● Task requirements:
The string "label" may appear in lines of the listing. Report each line where it does.

● Available data:
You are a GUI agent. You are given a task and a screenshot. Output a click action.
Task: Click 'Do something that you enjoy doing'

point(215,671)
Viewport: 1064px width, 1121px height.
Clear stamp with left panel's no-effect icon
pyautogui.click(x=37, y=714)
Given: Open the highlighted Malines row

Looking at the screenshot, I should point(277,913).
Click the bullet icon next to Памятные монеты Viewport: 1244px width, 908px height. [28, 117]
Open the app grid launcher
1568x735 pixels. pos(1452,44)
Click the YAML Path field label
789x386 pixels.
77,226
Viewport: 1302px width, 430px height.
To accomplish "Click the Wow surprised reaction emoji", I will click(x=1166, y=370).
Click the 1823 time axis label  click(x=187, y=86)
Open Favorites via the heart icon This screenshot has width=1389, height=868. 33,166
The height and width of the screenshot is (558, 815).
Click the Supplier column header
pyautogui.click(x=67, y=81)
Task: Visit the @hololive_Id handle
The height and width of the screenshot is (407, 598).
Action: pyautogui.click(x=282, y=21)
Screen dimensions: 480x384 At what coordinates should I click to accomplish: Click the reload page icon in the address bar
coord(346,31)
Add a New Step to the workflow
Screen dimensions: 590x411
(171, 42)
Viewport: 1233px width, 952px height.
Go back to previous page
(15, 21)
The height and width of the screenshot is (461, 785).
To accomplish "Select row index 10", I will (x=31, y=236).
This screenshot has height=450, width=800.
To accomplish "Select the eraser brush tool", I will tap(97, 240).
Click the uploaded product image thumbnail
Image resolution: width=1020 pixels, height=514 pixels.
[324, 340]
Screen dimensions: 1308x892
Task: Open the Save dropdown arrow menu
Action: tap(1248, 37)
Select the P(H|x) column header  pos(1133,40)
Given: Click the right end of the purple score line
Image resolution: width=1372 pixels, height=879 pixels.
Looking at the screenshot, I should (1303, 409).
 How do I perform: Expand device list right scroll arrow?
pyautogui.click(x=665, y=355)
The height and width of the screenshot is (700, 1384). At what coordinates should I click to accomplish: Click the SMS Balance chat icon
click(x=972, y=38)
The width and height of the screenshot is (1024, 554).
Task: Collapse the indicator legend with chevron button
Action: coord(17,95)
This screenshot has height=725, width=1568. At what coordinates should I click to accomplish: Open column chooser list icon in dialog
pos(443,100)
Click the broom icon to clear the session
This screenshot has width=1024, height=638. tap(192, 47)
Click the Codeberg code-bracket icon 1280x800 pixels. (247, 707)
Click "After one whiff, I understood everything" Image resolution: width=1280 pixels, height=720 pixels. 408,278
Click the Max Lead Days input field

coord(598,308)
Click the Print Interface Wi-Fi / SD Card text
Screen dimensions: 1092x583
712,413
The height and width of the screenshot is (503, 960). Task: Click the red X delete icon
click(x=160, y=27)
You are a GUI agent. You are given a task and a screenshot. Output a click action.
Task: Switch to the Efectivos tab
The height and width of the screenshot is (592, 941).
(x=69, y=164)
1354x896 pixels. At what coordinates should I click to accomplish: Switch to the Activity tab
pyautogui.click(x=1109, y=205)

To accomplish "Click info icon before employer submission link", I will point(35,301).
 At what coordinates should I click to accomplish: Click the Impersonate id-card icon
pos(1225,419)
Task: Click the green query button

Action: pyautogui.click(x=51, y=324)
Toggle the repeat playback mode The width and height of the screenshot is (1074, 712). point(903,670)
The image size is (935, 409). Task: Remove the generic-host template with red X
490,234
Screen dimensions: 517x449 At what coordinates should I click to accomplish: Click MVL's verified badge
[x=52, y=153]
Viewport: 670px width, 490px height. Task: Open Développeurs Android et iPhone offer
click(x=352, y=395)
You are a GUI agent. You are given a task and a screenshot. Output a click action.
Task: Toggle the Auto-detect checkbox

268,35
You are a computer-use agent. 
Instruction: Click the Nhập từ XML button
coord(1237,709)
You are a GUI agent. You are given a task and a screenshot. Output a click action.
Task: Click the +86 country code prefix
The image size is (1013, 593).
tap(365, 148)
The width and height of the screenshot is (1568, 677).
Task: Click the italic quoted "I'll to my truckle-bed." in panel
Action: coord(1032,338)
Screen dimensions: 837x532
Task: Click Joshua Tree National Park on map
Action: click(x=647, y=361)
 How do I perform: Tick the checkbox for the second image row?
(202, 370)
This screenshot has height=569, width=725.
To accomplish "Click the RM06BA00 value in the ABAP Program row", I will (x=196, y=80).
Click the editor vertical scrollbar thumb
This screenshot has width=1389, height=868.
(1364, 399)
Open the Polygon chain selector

● Task response:
Click the YAML Path field label
Click the 1823 time axis label  click(x=187, y=86)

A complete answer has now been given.